Hudson: A continuing trend of using the First to interpret the Second
The 4th U.S. Circuit Court of Appeals recently used an analogy to First Amendment free-speech law in upholding a Second Amendment challenge and striking down a Maryland law banning semi-automatic rifles and larger-capacity detachable magazines.
In Kolbe v. Hogan, a divided 4th Circuit panel noted that the Maryland law imposed a near complete ban on these semi-automatic rifles and larger magazines.
The appeals court analogized to the First Amendment principle that bans on entire mediums of speech are constitutionally suspect.

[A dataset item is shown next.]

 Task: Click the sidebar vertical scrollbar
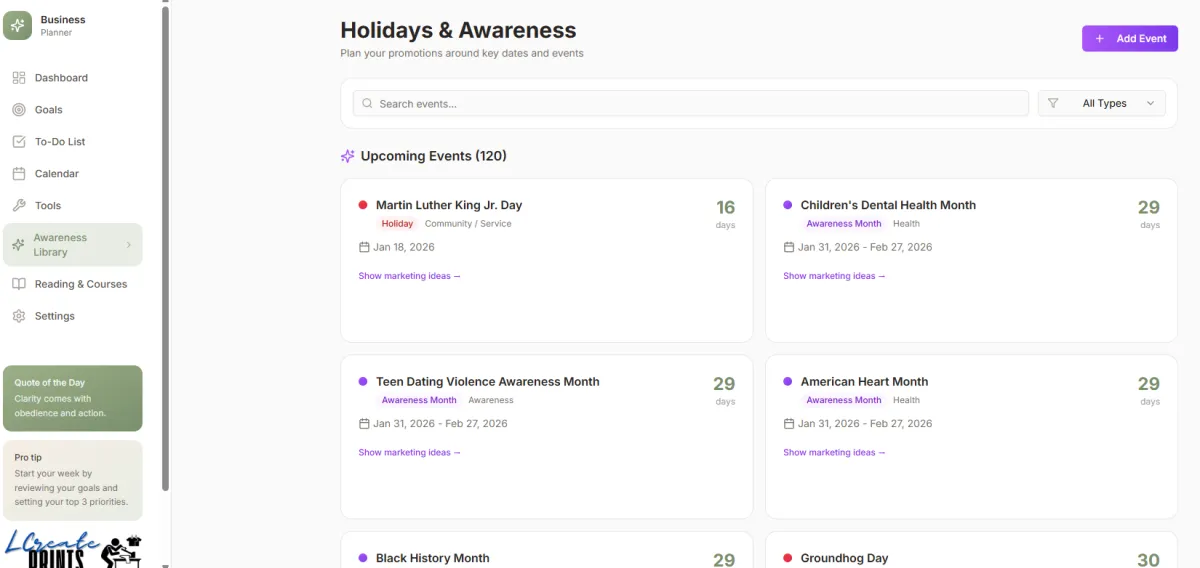pyautogui.click(x=166, y=250)
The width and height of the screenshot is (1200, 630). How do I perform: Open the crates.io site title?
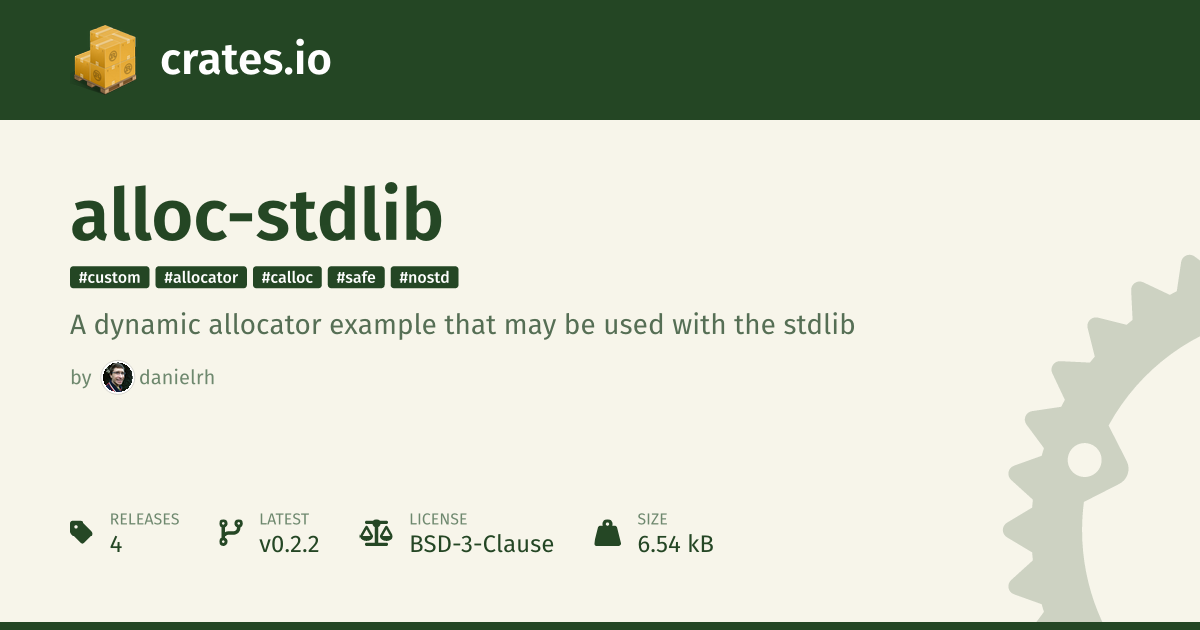245,60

The U.S. Supreme Court identified this principle in City of Ladue v. Gilleo (1994), a case involving a ban on yard signs.
“Our prior decisions have voiced particular concern with laws that foreclose an entire medium of expression,” the Court explained in the yard-sign case.
The 4th Circuit majority adopted this rationale in interpreting the Second Amendment right to “keep and bear arms,” writing that Maryland’s law banning semi-automatic rifles was “akin” to a law that bans an entire medium of speech.
Courts have examined and developed, over nearly a 100-year period, a complex and intricate body of First Amendment law. However, Second Amendment law is in its nascent phase.
The U.S. Supreme Court did not rule that the Second Amendment right to “keep and bear arms” was an individual right until 2008 and it didn’t rule that this principle applied to state and local governments until 2010.
Sometimes, though, courts have used this First-Second connection to reject gun claims.
For example, courts have reasoned that just as the First Amendment doesn’t protect all forms of speech, the Second Amendment doesn’t give one an unqualified right to possess any kind of weapon.